By Allison Ariail PT, DPT, PRPC, BCB-PMD, CLT-LANA
Many women do not know that there are physical therapists that specialize in women’s health. A women’s health physical therapist is one that obtains additional post-graduate training in topics that are focused towards areas of concerns that are unique to women. A women’s health physical therapist will specialize in rehabilitation of the muscles around the pelvic ring, including the pelvic floor, as well as other topics that are pertinent to women such as strength training for osteoporosis, and treatment for pain during pregnancy.

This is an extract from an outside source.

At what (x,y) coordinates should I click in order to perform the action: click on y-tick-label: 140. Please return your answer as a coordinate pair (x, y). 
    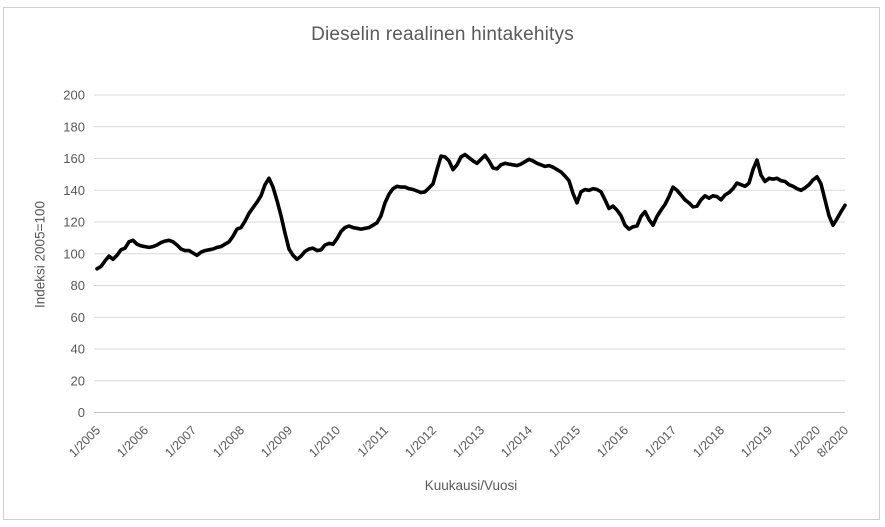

So, what is the pelvic floor? The pelvic floor is a group of muscles that run from the pubic bone to the tailbone. The functions of the pelvic floor include support of the pelvic organs, help with urinary and fecal incontinence, stabilize the pelvis and low back, aid in sexual performance, and assist in lymphatic flow. Women often hear about performing “kegels” to strengthen their pelvic floor. A Kegel is a pelvic floor muscle contraction that helps keep the pelvic floor strong. However, how many women can do a pelvic floor contraction properly?
A study by Bump et al found that only about 50% of women can do a pelvic floor muscle contraction correctly with verbal instruction alone. Additionally, about 25% of the women were performing a technique that would promote urinary incontinence rather than a proper pelvic floor muscle contraction. This is where a women’s health therapist can be helpful. Women’s health therapists are trained in assessing a pelvic floor muscle contraction and teaching a woman to do one properly. Therapists have access to different biofeedback equipment that allows a woman to see for herself if she is doing a “Kegel” in the correct manner. The therapist and the woman then work together to create a program for the woman to do at home to strengthen her pelvic floor, in addition to other treatments that the woman may need addressed.
In future blogs, I will go into more depth regarding how to perform Kegels properly, as well as how a women’s health physical therapist will go about treating various conditions. In the many years I have specialized in women’s health, I have had numerous women tell me that they were glad that their doctor had recommended physical therapy by a women’s health specialist because it had changed their lives for the better. Some women’s lives were changed dramatically, so they could finally do the activities they were once able to do that they could not do after having a baby. I have seen women for various diagnoses, from urinary or fecal incontinence, to painful intercourse, to back pain, to abdominal pain.
In each and every woman, it has been an honor to work with them to improve their life! I look forward to sharing information with you in future blogs in hopes it may improve your life as well!